WASHINGTON, D.C. — Two federal legislators are showing support for small businesses as a proposal to ban menthol cigarettes undergoes review.
U.S. Rep. Roger Williams (R-Texas), chairman of the House Committee on Small Business, along with U.S. Rep. Dan Meuser (R-Pa.), sent a letter to Shalanda Young, director of the White House Office of Management and Budget (OMB), and Richard Revesz, administrator of the White House Office of Information and Regulatory Affairs (OIRA), raising concerns over the impact the proposal would have on small businesses.
The U.S. Food and Drug Administration (FDA) submitted two proposed product standards to the OMB for final review in mid-October. One proposal would prohibit menthol as a characterizing flavor in cigarettes and the other would prohibit all characterizing flavors (other than tobacco) in cigars.

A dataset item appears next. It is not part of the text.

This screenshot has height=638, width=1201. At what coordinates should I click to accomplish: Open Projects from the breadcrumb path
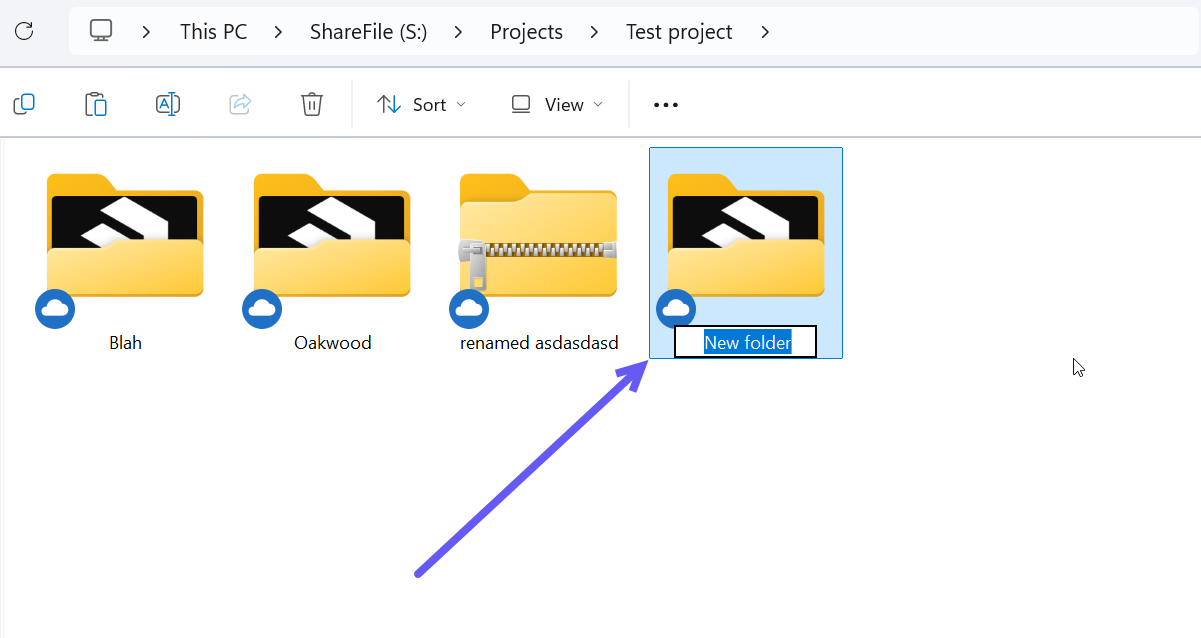527,31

OMB reviews potential regulations to assess their economic impact — a necessary step before the FDA's rule can be implemented.
[Read more: Industry Associations Urge Retailers to Speak Against Menthol Ban]
"Unfortunately, the Biden Administration has proposed another rule that would disproportionally harm our nation's small businesses," Williams said. "Banning menthol cigarettes would result in an estimated loss of $2 billion in sales at convenience stores across the country and would simply create a black market for these products. It is my hope that Director Young and Administrator Revesz reject this rule and allow small business to operate without government interference."
In the letter, the congressmen urge the OMB and OIRA to consider the significant economic impacts on small entities and the fueling of illicit markets that would result if the proposal is implemented.
"The Regulatory Flexibility Act (RFA) requires agencies to analyze proposed rules to determine if they will have a significant economic impact on a substantial number of small businesses. The FDA found that this Rule would have such an impact on small manufacturers, wholesale and retail firms — triggering compliance costs dwarfed by losses in revenue," the letter stated.
"[NACS], which represents more than 150,000 convenience stores in the U.S., reports that tobacco products are a vital source of revenue for the convenience store industry, 60 percent of which are single-store operators. If implemented, this rule would cause a single convenience store to lose $72,285 a year in nontobacco sundry sales (nearly 4 percent of inside sales) on top of the $160,107 lost due to the reduction in sales of tobacco products. Small operators in the convenience industry would collectively lose $2.16 billion in sales, representing $232,392 in lost sales per store."
The lawmakers also noted that even if consumers switch to nonmenthol cigarettes purchases at c-stores, small tobacco companies would still see lost revenue from menthol cigarettes.
Another concern is the rise of the illicit market for menthol cigarettes, they wrote.
"Menthols make up 37 percent of all retail cigarette sales in this country. Disallowing the legal sale of menthol cigarettes will only incentivize the illicit tobacco market. A coalition of approximately 700,000 law enforcement officers commented on the proposed rule saying that the ban 'will increase multiple categories of crimes in our communities. The data is clear that illicit tobacco attracts gangs and organized crime,'" Williams and Meuser wrote.
"Rather than continuing to have oversight of the production and sale of menthol cigarettes while generating tax revenue, the government will instead leave the production and sale to unregulated criminal enterprises and foreign producers," they added.